Le diagnostic de la ciguatera est clinique. Les méthodes pour la détection des CTX s’appuient sur des bioessais (in vivo et in vitro), des essais biochimiques et des essais chimiques. Historiquement, les essais in vivo, bien que non-spécifiques, étaient largement utilisés pour la recherche de toxicité, mais pour des raisons analytiques et éthiques d’autres outils analytiques sont privilégiés actuellement, tels que les méthodes immunoenzymatiques, les immunoessais à base de billes magnétiques, les immunocapteurs, et les méthodes par LC-MS/MS. Toutefois, indépendamment du type de méthode, la disponibilité d’étalons CTX certifiés ou de matériaux de référence reste un obstacle majeur au développement méthodologique.
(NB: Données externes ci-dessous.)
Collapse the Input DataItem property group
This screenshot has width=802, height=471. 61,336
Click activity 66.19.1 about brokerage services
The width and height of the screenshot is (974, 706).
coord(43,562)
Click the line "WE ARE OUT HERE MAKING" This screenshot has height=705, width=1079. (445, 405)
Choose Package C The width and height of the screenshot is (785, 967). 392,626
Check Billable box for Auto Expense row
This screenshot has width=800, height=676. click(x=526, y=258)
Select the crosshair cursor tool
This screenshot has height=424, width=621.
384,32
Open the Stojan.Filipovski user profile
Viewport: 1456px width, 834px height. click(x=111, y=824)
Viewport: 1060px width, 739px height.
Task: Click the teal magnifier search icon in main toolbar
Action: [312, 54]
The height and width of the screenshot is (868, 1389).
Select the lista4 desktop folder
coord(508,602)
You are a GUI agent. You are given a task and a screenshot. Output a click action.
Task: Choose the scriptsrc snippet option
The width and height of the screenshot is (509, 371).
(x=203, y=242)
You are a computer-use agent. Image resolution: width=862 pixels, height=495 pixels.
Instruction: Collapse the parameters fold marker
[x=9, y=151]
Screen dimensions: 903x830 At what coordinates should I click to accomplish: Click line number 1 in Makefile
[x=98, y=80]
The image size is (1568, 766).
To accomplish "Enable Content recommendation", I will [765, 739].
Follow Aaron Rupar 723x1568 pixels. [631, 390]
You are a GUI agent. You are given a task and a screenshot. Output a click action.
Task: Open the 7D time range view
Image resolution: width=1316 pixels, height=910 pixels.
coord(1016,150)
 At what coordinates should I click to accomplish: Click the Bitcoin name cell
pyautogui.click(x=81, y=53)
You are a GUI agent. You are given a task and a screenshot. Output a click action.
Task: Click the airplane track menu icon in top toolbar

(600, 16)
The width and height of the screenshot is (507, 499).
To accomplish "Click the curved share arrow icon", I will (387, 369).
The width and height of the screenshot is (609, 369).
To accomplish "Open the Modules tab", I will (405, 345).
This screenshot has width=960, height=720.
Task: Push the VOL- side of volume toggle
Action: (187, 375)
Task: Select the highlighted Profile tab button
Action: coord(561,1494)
En France, le Laboratoire National de Référence Biotoxines marines réalise les analyses de détection de ciguatoxines sur des échantillons de poissons associés à des cas de ciguatera, notamment dans les zones endémiques que sont la Guadeloupe et la Martinique [8].

Un risque émergent en Europe ?

Histo
Figure 4: Nombre d’épisodes de ciguatera en Europe de 2012 à 2019 (hors régions ultramarines) [6]

Figure 4: Nombre d’épisodes de ciguatera en Europe de 2012 à 2019 (hors régions ultramarines) [6]

La déclaration des cas de ciguatera n’est pas obligatoire en Europe, à l’exception d’une obligation régionale aux Canaries [9]. Dans le cadre d’EuroCigua, un recensement a été réalisé par enquête auprès des autorités sanitaires, des autorités chargées de la sécurité sanitaire des aliments, des centres anti-poisons et des centres de médecine du voyage. De 2012 à 2019, 28 épisodes de contamination ont été recensés en Europe (hors territoires ultramarins), totalisant 184 cas. Il s’est agi de cas autochtones, aux Canaries et à Madère (16 épisodes, 96 cas), de cas liés à la consommation de poisson importé (9 épisodes, 76 cas, rapportés en France et en Allemagne, ainsi qu’un cas aux Pays-Bas en 2020) et de cas liés à des voyages en zones d’endémie (4 épisodes, 8 cas). [1] Le recensement n’est probablement pas exhaustif, mais on peut cependant affirmer que le nombre de cas survenant en Europe est très faible au regard des estimations mondiales. En France, le Centre antipoison et de toxicovigilance de Marseille a répertorié 49 intoxications entre 1993 et 2017. Elles concernaient 175 patients, dont cent douze touristes originaires de métropole et intoxiqués durant leurs vacances, un marin et 62 habitants d’Outremer intoxiqués chez eux. Les intoxications ont eu lieu en Atlantique (98 patients), océan Indien (53 patients) et dans l’océan Pacifique (24 patients). [3]

Sur la période de huit ans étudiée par EuroCigua, les tendances observées ne révèlent pas d’augmentation forte des cas de ciguatera en Europe (Figure 4). Leur survenue est associée à la consommation de poissons provenant des zones intertropicales et de Macaronésie (Canaries et Madère). Cependant, la question d’une possible émergence de cas autochtones européens est posée au regard de l’impact potentiel du changement climatique sur la contamination de la chaîne trophique. En effet, la ciguatera est apparue récemment au sud de l’Europe (les premiers cas humains autochtones européens ont été recensés en 2004 aux Canaries) [1]. Une extension géographique est également observée en Asie de l’Est et du Sud-Est. [2] On peut donc craindre que la répartition géographique de la ciguatera autochtone continue de s’étendre vers le Nord. A l’occasion du congrès international EuroCigua 2020, la production de nouvelles connaissances a été recommandée : spectre des espèces de poissons consommées et potentiellement contaminées, cytotoxicité des différentes formes de toxines identifiées, développement de méthodes adaptées au contrôle rapide des lots de poissons importés ou pêchés en Europe, etc. [6] Il s’agit donc d’un signal faible mais à investiguer avec l’appui d’une grande multidisciplinarité d’acteurs.